What to work on
Within the records below is a range that opens at the line with "Notification Regarding BA" and closes at the line with "Jai Institute of Pharmaceutical". Return that range word for word, both ends included, and only that range.

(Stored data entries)
##############################
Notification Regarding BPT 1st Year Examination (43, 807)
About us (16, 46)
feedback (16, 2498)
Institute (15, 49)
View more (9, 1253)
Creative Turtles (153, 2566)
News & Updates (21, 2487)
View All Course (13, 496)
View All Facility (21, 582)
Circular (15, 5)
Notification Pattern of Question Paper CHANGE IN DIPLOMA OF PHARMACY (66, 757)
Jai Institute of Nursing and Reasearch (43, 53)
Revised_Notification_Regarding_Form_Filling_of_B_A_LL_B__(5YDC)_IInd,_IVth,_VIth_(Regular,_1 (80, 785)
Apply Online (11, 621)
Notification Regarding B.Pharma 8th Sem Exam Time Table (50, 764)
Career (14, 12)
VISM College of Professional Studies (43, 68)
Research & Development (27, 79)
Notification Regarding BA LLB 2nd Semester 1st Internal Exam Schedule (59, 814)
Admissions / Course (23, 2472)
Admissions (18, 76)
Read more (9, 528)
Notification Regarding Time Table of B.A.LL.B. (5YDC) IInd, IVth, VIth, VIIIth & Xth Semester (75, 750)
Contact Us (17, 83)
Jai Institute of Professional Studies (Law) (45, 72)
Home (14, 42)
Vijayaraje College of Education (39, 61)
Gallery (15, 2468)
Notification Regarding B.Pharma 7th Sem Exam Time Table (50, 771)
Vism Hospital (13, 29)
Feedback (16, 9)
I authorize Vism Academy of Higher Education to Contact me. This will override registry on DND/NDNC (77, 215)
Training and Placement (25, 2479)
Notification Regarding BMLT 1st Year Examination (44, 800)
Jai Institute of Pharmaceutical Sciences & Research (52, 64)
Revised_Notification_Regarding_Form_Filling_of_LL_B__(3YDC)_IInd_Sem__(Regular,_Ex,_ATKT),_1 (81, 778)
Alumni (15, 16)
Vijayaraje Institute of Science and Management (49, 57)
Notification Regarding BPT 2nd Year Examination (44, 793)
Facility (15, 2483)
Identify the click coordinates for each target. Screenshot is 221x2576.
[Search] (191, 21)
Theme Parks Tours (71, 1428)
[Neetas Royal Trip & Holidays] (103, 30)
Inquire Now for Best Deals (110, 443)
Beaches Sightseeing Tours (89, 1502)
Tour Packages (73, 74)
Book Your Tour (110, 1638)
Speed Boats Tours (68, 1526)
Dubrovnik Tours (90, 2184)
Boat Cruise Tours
##############################
Answer for this exercise
Notification Regarding BA LLB 2nd Semester 1st Internal Exam Schedule (59, 814)
Admissions / Course (23, 2472)
Admissions (18, 76)
Read more (9, 528)
Notification Regarding Time Table of B.A.LL.B. (5YDC) IInd, IVth, VIth, VIIIth & Xth Semester (75, 750)
Contact Us (17, 83)
Jai Institute of Professional Studies (Law) (45, 72)
Home (14, 42)
Vijayaraje College of Education (39, 61)
Gallery (15, 2468)
Notification Regarding B.Pharma 7th Sem Exam Time Table (50, 771)
Vism Hospital (13, 29)
Feedback (16, 9)
I authorize Vism Academy of Higher Education to Contact me. This will override registry on DND/NDNC (77, 215)
Training and Placement (25, 2479)
Notification Regarding BMLT 1st Year Examination (44, 800)
Jai Institute of Pharmaceutical Sciences & Research (52, 64)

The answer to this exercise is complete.